Combining tables from multiple csv files (tables can start in any line of the files)

DanielCoutinho · May 31, 2019, 8:58pm

Hi everyone,

I am looking for a code where I can combine multiple csv files that reside in a folder into a single data frame. It should combine all files within that folder.

The main issue here is that the actual table within these files can start at any line. They can be in line 10 or in line 100 of those files. It is basically a system generated report that creates multiple files, but it always has a summary in the top which is not part of the table. Since the summary can be small or big, the table ends up starting anywhere within those files.

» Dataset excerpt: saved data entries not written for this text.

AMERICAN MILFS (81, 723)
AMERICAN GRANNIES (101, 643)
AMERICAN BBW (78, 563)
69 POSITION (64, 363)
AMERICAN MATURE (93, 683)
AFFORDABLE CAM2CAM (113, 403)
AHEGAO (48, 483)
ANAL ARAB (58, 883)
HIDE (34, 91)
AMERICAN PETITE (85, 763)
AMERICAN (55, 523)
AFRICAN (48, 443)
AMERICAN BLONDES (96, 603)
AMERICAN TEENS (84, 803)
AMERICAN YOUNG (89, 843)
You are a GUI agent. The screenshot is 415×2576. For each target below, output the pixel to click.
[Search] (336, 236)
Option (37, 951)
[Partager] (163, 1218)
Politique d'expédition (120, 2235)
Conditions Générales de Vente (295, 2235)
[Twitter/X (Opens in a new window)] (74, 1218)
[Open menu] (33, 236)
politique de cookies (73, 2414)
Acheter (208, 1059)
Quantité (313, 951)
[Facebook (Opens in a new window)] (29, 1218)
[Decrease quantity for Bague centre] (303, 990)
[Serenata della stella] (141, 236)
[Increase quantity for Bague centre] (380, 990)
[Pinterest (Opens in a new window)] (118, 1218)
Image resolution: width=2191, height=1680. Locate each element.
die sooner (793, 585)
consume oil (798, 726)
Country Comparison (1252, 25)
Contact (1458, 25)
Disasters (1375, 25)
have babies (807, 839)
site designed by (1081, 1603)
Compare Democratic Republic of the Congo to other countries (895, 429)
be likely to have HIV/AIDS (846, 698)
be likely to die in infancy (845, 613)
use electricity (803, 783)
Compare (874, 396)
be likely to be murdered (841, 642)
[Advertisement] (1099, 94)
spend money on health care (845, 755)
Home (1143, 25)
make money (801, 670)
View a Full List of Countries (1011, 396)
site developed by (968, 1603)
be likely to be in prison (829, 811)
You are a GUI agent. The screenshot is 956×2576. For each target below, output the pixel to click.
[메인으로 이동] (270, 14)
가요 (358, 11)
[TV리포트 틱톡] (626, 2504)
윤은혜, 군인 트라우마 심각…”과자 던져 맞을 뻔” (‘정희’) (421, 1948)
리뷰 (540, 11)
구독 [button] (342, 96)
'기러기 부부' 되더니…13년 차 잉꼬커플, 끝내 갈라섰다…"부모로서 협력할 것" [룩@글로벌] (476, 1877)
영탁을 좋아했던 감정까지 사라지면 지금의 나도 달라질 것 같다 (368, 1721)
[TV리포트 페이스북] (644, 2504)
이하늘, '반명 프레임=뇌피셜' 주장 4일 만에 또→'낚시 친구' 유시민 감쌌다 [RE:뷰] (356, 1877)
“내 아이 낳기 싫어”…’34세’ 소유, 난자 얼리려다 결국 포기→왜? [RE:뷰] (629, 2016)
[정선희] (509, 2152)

They do have their headers in common though (Total Count, Event Time, Associated Client Count, Authenticated Client Count). And they are always preceded of the words "AP Total Client Count" on the line above before the table starts.

Would really appreciate some help to fix this.

technocrat · May 31, 2019, 9:26pm

If you are on MAC or Linux, it's simple to write a command line script to strip everything down to the header line and concatenate it to a single file. It might even be possible on Window's powershell, but I haven't used it.

The R alternate is to use readLines{base} to bring in the file and then use stringr to filter out all lines that don't begin with a numeric. Then you would write it back as a csv, import it back with readr and use colnames to add back in the headers. It will be more complicated if any of the preheader summaries begin with a numeric.

Once that's working for a single file, iterating over csv files in a single directory is fairly straightforward and we can continue the discussion.

If you get stuck with parsing the summaries, you should post a reproducible example, called a reprex so that more specific help can be offered.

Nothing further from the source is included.